Social media has created a drastic change in the way politics is advertised in our culture.  Specifically, Twitter, Facebook and YouTube have changed the way campaigns are being run and how voters engage with officials. It allows politicians to make speak directly with voters without spending a dime. This outdates the original paid advertising of newspapers, direct mail, Yellow pages and Magazines Ads. (seenBEST)

 Online social media allows companies and politicians to  create commercials and post them on YouTube rather than on the radio or the television. In the past the radio was the politicians only resource to broadcast their message till televisions became the next big thing. Between 1933 and 1944 Franklin D. Roosevelt used the radio a series of 30 times, giving addresses names the Fireside Chats. (The American Presidency Project)

In the beginning, political advertisement was scarce. The radio minimized the politicians down to a voice – this caused national campaigns to become similar to one on one and intimate with the everyday Americans. This was to get people to know their faces known and to defeat the idea of being dehumanized. In fact, according to Paul Suggett, “in 1948 Harry S. Truman covered over 31,000 miles in America, shaking over half a million hands!“ (Suggett) These campaigns also spurred the need for the sneaky rhetoric all politicians are stereotyped with today. Politicians had to be careful and quick on their feet when answering the questions of the public.

By the 1960’s politicians got their bodies back with the emergence of televisions. “Presidential candidate Dwight D. Eisenhower was the first politician to really take advantage of this new medium, creating 40 twenty-second TV spots.”, “…the content was simple – Eisenhower took questions from the audience, and answered them in his trademarked “no bull” way.” (Suggett)

 Soon after televisions become huge, came the discovery that Image needed to be the next big focus for politicians! Good teeth and charisma became a necessary attribute with all the close-ups and speeches held. This blurred the idea of a president being a politician and a simple popular icon, one could say politicians tried the position similarly to being a celebrity.

Our politicians have to concern themselves with their image, retaining an audience, and creating/adjusting plans that would facilitate and contribute to the American Public. Once would say that the later of creating/adjust plans has become lost in all the glamour of being what is now deemed a television celebrity.

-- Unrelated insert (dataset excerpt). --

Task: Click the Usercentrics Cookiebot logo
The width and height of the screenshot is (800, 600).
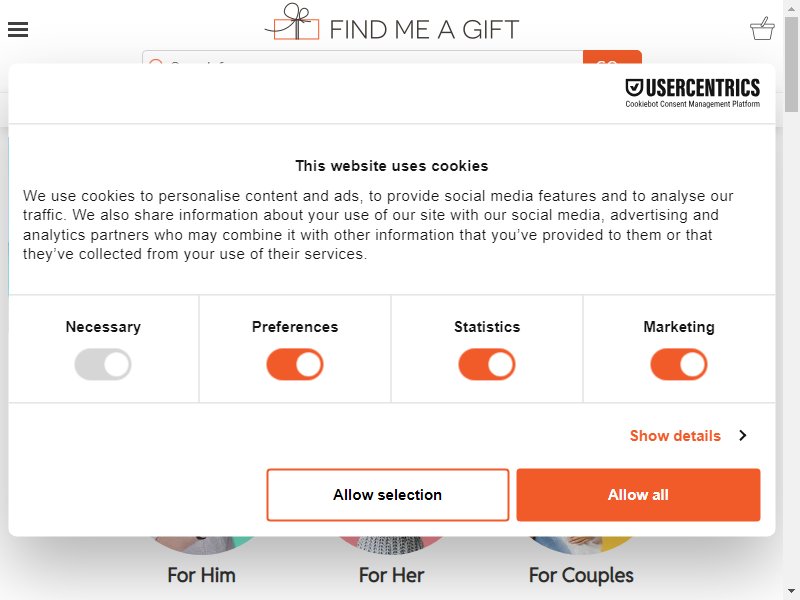Action: point(692,93)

A good comparison would be John F Kennedy and Nixon. John F. Kennedy was born for the camera, while Nixon was jittery on camera. Kennedy had the right image, and never addressed his opponent in a negative way. He was thought to be a shoe in for the presidency if you watched to the debated being televised.

While if you listened to the radio – you heard the exact opposite. The radio broadcasted political ads from Nixon saying “don’t vote for this candidate” rather than “vote for me because… (Suggett)

Today, the television is no longer the main source of information as it used to be. (seenBEST) Today people are on their phones to find out about the news. Applications such as Facebook and Twitter are how people discover the most trending new and read journalist’s reports on big stories.

Posted ads on Facebook and Twitter allows users to share and retweet campaign events, announcements, videos, and broadcasts. Users can even watch speeches and events by going live on Facebook and Instagram. Everything on these platforms are current and constantly updated. The competition for the presidency is all about the tones and content being broadcasted and keeping a constant stream of information flowing to voters.